**What is needed**
From the data that follows, copy every line with the string "computer".

**Data to process**
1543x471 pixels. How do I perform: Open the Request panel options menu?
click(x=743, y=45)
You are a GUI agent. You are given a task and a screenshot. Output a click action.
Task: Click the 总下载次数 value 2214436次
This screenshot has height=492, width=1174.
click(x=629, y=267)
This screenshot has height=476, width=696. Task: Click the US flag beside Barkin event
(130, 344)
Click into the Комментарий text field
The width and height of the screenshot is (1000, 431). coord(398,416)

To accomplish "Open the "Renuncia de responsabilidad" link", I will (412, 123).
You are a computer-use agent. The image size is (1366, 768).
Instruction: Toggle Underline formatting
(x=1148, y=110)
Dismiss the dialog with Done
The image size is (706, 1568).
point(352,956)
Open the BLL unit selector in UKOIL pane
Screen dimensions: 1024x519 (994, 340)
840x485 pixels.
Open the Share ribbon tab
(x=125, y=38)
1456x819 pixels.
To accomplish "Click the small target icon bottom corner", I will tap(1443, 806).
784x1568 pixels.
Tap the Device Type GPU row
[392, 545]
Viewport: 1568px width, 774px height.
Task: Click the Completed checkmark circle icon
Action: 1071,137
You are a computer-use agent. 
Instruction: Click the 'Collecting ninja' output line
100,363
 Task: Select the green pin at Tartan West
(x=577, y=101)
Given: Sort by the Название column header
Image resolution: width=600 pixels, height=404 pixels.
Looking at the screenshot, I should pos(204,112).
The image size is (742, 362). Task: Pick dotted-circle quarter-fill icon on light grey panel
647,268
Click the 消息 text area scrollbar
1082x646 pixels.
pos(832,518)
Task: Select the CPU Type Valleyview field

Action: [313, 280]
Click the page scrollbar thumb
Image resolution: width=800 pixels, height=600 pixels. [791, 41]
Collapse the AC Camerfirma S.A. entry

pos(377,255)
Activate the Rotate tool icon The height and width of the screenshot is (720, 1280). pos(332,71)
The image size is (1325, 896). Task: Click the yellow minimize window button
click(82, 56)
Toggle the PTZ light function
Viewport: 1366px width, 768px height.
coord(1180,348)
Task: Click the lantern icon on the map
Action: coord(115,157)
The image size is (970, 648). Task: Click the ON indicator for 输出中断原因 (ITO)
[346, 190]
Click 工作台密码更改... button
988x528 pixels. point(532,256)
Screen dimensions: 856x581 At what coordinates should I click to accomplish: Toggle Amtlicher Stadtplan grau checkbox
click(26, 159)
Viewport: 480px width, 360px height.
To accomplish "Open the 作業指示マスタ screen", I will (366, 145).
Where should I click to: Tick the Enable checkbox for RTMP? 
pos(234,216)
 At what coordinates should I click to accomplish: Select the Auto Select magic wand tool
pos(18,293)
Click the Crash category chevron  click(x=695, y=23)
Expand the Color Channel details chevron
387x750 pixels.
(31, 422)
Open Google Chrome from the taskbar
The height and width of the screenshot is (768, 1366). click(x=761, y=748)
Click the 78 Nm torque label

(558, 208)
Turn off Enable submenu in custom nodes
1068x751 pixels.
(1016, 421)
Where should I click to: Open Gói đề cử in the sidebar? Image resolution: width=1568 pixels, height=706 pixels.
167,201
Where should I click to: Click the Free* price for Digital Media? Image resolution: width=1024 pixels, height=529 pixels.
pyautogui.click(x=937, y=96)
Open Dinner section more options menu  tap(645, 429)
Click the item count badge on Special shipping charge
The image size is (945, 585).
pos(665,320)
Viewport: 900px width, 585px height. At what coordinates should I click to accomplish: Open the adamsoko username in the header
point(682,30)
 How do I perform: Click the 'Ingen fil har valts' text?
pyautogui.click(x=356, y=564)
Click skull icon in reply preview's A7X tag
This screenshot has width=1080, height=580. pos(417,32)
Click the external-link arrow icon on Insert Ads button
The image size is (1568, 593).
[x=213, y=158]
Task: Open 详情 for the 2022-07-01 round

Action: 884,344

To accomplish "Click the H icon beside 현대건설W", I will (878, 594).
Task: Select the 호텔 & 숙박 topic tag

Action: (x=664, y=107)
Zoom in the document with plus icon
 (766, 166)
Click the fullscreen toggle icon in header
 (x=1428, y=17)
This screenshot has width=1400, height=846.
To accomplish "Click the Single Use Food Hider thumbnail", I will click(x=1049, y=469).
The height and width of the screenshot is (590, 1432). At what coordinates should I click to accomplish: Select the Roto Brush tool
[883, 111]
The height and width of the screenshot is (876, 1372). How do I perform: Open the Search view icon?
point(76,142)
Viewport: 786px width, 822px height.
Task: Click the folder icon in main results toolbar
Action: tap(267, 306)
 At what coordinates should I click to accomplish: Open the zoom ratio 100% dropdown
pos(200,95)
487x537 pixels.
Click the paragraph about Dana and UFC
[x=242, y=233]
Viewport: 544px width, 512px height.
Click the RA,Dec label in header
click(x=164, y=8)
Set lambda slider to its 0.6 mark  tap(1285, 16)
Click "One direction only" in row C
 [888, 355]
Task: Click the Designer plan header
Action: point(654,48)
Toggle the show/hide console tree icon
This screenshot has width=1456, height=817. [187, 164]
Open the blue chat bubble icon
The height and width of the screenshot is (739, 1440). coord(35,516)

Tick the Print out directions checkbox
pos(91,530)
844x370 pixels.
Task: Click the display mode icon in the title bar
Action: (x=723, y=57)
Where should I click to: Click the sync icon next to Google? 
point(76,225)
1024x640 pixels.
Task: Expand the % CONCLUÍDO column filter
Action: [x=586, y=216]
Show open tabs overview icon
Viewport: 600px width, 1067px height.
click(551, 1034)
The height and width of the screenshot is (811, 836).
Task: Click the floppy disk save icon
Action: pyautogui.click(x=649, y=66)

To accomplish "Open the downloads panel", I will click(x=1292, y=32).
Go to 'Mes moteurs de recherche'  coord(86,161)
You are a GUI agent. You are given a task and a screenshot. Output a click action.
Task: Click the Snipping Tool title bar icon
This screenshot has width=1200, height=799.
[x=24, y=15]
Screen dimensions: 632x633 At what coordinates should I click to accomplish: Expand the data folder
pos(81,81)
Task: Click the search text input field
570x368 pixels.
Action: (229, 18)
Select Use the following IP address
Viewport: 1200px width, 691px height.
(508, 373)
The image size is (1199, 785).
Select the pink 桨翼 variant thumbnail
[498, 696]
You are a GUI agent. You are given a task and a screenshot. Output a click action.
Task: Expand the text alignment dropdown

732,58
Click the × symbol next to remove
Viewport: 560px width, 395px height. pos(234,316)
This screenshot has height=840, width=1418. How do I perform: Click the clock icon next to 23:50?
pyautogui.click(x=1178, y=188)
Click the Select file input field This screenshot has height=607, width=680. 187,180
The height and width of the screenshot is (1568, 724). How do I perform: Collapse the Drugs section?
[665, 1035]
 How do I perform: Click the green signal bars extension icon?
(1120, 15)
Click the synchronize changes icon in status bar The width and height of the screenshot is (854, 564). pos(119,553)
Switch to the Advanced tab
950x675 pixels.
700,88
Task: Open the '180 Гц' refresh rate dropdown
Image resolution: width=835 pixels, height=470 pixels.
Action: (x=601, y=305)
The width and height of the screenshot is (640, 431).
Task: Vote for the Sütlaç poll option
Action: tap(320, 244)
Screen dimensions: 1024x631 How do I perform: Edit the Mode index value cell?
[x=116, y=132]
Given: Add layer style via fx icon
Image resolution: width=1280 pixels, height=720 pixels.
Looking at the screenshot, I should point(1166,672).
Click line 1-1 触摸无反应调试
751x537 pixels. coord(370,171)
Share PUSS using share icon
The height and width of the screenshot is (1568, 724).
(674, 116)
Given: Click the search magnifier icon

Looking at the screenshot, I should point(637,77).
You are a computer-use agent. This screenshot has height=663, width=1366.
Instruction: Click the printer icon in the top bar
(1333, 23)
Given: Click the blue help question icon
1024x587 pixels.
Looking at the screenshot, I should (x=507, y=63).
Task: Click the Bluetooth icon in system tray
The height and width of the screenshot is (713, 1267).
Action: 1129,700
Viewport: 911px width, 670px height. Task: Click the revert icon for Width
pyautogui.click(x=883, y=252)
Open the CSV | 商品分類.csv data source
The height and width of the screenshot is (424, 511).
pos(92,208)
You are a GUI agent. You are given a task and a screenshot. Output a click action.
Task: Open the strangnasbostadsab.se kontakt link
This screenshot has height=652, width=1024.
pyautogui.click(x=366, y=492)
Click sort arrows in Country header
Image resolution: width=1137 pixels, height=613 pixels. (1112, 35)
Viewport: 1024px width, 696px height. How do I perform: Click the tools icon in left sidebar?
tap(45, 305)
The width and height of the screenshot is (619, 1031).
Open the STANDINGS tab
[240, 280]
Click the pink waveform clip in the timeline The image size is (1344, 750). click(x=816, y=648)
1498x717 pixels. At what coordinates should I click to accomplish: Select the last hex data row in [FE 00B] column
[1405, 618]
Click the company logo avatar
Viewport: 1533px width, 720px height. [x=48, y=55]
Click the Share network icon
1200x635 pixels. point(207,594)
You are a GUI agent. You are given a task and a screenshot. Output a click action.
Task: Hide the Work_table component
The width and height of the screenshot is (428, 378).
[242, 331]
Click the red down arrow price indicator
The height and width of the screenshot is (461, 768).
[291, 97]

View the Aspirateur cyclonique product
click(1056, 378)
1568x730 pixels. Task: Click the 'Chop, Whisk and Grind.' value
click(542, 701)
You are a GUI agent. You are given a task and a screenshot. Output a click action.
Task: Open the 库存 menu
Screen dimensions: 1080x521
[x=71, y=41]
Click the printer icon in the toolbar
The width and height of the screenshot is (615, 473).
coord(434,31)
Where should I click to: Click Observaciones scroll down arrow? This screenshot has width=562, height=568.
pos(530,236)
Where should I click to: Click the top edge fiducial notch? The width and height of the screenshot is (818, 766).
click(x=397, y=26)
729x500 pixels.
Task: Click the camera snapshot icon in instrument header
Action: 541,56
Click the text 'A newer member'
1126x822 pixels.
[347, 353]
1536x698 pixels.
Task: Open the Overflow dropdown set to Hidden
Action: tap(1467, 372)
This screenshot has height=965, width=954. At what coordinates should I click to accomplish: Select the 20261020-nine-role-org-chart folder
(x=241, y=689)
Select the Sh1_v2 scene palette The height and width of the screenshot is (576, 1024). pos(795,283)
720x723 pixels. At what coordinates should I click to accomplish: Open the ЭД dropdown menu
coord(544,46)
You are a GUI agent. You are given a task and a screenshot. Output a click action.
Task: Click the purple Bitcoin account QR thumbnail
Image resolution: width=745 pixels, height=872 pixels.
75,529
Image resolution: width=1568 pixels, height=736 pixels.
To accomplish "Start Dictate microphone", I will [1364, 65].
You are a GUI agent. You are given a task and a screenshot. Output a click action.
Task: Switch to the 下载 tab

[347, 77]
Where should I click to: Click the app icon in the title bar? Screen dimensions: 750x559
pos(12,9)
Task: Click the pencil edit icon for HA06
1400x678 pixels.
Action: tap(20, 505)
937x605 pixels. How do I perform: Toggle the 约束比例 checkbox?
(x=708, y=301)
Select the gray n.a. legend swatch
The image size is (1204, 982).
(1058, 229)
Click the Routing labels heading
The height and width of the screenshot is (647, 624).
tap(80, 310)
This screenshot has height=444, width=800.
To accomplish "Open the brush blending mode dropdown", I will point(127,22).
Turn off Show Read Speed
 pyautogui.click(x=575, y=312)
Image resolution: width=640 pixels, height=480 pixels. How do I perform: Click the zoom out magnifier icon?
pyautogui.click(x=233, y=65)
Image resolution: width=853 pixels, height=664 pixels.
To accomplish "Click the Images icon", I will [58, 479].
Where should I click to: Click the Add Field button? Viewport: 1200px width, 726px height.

**Result of the exercise**
You are a computer-use agent. The image size is (1366, 768).
You are a computer-use agent. 
You are a computer-use agent. This screenshot has height=663, width=1366.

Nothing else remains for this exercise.